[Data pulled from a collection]
********************
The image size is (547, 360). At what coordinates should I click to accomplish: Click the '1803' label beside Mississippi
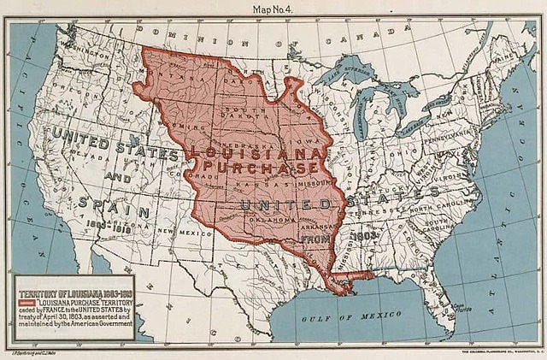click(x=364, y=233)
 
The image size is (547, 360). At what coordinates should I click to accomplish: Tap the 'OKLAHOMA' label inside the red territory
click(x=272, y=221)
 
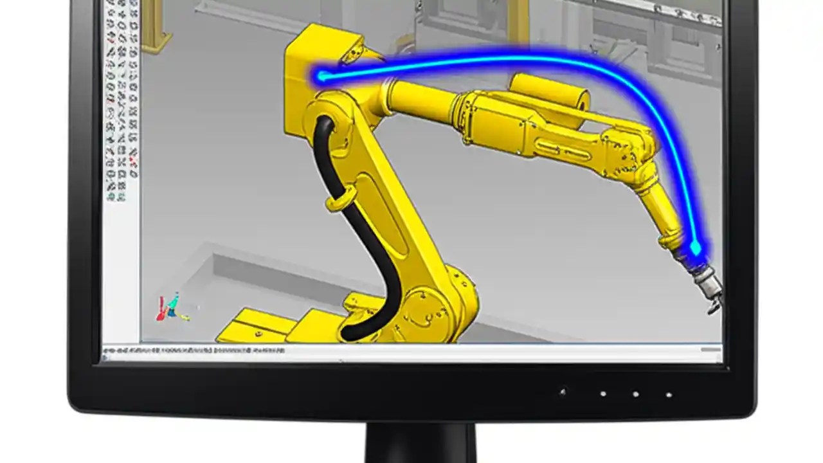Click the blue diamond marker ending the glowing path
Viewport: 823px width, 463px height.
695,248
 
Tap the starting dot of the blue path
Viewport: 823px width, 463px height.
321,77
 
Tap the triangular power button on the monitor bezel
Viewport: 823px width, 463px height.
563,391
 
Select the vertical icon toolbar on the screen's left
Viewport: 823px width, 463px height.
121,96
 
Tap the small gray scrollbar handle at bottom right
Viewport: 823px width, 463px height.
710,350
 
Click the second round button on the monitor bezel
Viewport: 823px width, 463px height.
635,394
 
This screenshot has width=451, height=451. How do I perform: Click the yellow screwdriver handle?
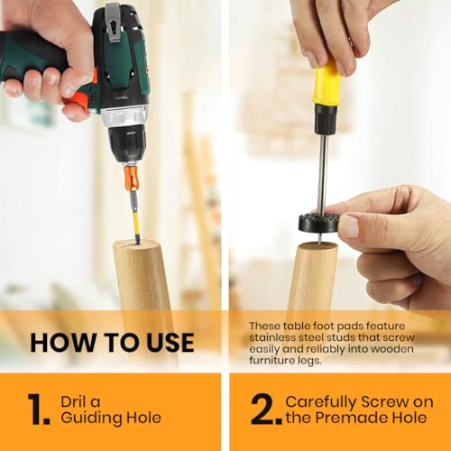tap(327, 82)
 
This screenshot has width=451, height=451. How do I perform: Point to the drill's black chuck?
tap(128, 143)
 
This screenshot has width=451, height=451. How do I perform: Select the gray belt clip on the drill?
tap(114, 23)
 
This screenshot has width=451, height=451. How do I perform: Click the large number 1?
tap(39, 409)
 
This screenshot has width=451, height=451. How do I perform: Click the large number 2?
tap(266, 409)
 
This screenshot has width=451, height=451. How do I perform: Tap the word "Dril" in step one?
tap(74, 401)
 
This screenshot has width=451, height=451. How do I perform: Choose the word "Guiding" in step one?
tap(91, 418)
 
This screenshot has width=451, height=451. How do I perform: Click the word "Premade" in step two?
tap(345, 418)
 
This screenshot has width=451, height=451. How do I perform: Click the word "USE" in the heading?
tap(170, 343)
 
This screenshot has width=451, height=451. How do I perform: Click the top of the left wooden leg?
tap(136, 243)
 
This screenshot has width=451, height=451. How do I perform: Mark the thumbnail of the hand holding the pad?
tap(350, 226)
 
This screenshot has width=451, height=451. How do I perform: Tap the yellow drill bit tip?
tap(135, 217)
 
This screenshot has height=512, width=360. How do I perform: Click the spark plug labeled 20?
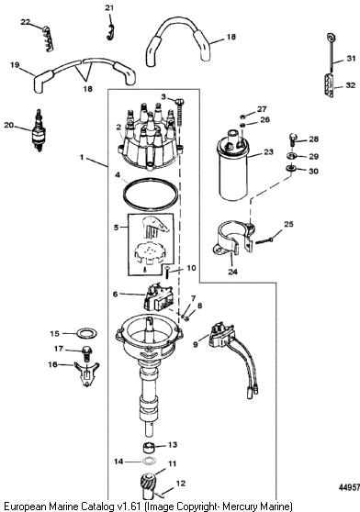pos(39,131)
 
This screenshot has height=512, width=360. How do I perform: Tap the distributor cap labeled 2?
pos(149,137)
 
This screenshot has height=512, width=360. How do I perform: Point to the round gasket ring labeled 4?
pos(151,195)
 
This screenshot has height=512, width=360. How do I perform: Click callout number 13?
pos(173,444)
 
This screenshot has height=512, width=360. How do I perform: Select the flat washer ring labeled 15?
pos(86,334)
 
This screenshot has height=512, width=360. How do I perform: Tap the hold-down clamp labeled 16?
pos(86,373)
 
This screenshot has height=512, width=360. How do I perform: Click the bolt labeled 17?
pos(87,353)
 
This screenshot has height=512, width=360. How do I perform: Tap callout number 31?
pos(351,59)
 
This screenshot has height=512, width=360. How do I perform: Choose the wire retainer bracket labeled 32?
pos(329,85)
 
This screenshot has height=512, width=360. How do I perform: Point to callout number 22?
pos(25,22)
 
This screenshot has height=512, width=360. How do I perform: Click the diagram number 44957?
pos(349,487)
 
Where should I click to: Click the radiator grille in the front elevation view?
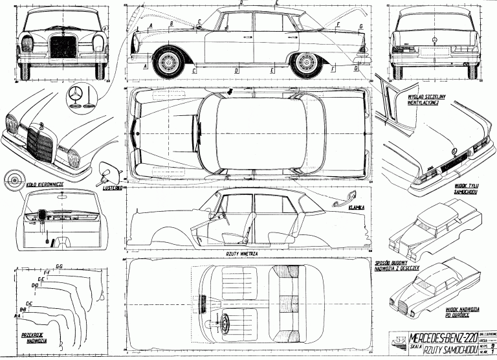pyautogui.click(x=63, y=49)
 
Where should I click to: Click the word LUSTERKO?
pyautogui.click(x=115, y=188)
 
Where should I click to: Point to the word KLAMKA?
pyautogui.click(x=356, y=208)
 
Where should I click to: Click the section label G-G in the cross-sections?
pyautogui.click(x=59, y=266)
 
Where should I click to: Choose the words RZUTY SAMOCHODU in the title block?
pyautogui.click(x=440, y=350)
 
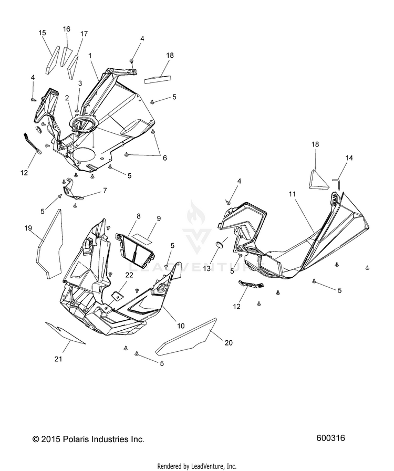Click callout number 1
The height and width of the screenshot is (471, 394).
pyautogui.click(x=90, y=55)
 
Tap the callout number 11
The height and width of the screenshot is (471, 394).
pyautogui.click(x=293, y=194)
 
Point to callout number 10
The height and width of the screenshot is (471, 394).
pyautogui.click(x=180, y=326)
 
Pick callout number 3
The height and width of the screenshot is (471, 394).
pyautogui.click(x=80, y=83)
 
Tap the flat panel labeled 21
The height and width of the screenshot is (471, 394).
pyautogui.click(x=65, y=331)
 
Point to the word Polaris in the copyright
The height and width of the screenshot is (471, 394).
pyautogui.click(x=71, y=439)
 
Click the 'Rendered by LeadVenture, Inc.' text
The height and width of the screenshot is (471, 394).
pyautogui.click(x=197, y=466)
********************
EXERCISE BRIEF » Gather every line of the material above that contains the string "coordinates".

THE SOLUTION »
The image size is (547, 360). At what coordinates should I click to accomplish: Click the '1803' label beside Mississippi
The image size is (547, 360). At what coordinates should I click to accomplish: Tap the 'OKLAHOMA' label inside the red territory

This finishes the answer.